Model Deployments
Model Deployments are "running instances" of an already configured model. When a new model is created and configured, by default, it has zero active model deployments. For example, in the image below, for the Facebook OPT 125m model, there are no active model deployments.
Administrators can deploy and operate multiple model deployments for a given model. In the image below, for the "llama-8b-instruct" model, there is one active model deployment.
New Deployment¶
Click on "Deploy" to start a new model deployment.
- Provide a name (unique in your environment) and an optional description
- The "model" field will auto populate since it is a deployment of a specific model
- Select "endpoint" from the dropdown list which will service requests to our model deployment
Select Inference Engine¶
In this step, the admin has to select their preferred Inference engine. Three options are available: vLLM, NIM and Nvidia Dynamo. The default engine is vLLM.
- Select the preferred Inference engine
- Specify number of replicas
- Specify number of GPUs
Admins can also fine tune/optimize the inference engine by providing "custom environment variables". For example, vLLM's environment variable's documentation is available here
Info
NIM requires a license from Nvidia. Please work with your Nvidia team for this.
Specify Pricing¶
- Select the current used for billing (default = USD)
- Specify the cost per 1M input and output tokens.

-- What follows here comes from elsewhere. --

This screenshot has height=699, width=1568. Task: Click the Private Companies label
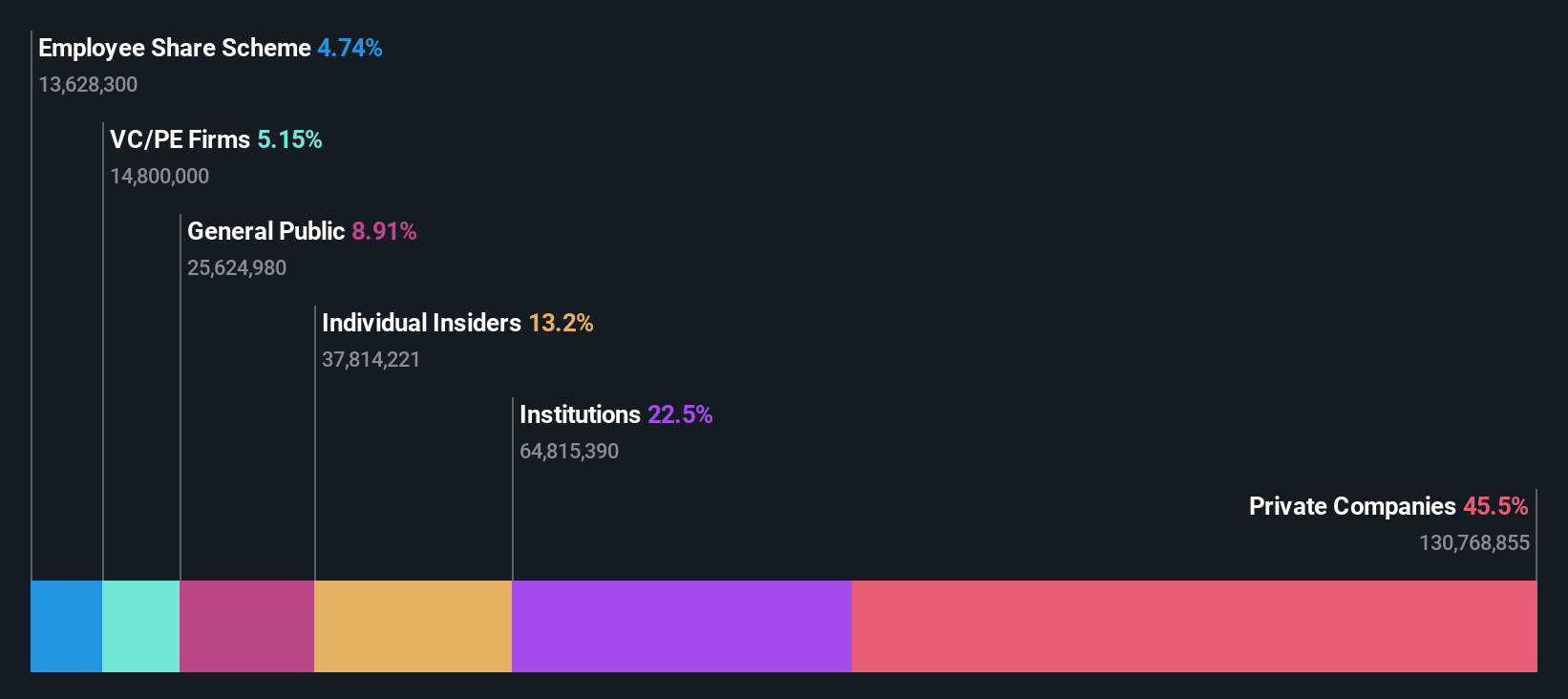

The Rafay platform allows you to charge for both input and output tokens at different rates for input and output.
Info
Input tokens are the text you send to an LLM, while output tokens are the text the LLM generates back. Output tokens are typically more expensive because they require more computational power to generate one by one, whereas input tokens are processed in a single pass.
Once you have specified all the required inputs, click on Save.
View Deployment¶
To view a deployment, click on the name. You will be presented with the details of the deployment.
Edit Deployment¶
Click on the "ellipses" under Actions and select "Edit Configuration". Make the updates you require and save.
Delete Deployment¶
Click on the "ellipses" under Actions and select "Delete" to delete the deployment.
Share Deployment¶
Click on the "ellipses" under Actions. Now, click on "Manage Sharing" to initiate a workflow to share the model with All or Select tenant orgs.
- By default, a newly created model is not shared with any tenant org.
- Select "All Orgs" to make the model available to all tenant orgs under management
- Select "Select Orgs" to make the model available to selected tenant orgs.